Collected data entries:
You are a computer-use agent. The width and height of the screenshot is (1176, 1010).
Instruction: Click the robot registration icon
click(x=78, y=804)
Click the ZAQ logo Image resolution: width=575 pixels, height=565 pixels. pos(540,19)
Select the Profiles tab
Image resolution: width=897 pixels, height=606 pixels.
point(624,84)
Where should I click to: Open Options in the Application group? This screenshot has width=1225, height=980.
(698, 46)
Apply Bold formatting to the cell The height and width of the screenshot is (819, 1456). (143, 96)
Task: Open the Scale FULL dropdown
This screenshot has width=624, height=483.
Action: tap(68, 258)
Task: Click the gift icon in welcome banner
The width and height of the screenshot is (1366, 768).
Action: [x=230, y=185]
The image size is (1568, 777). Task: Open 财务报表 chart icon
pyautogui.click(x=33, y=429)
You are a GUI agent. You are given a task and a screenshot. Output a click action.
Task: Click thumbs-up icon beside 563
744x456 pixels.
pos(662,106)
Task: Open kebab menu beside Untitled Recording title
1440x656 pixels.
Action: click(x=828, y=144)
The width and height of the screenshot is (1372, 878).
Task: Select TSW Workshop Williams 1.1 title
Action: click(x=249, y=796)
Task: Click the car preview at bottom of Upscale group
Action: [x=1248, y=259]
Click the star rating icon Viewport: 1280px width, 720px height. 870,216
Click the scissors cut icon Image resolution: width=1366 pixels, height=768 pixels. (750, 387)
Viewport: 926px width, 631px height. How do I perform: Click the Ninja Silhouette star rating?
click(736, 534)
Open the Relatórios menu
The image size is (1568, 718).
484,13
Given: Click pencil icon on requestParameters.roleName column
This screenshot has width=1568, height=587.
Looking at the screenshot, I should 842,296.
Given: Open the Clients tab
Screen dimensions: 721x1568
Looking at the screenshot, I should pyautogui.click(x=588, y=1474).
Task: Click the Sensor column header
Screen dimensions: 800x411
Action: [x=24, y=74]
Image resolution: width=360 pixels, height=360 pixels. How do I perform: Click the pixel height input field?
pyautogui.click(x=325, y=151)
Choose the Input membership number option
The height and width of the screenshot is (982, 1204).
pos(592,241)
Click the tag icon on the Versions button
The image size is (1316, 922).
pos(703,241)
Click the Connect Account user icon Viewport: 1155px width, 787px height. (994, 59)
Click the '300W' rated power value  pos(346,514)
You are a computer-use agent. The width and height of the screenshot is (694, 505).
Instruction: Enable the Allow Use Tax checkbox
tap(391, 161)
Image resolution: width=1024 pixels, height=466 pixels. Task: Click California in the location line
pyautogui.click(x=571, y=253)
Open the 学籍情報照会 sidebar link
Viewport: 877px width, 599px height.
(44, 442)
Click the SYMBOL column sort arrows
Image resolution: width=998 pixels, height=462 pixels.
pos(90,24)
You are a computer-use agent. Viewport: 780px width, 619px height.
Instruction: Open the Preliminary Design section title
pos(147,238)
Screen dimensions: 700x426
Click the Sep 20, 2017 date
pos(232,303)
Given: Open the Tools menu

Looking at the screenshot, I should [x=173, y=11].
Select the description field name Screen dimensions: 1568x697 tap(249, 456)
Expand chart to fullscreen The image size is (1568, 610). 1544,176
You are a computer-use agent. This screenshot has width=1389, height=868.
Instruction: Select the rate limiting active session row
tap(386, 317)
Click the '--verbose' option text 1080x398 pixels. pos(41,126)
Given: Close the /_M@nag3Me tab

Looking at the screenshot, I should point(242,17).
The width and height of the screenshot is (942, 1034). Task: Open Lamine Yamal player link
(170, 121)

How to complete this task: Among the lines above, show every one that contains the string "beside".

Finished task:
Task: Click thumbs-up icon beside 563
Task: Open kebab menu beside Untitled Recording title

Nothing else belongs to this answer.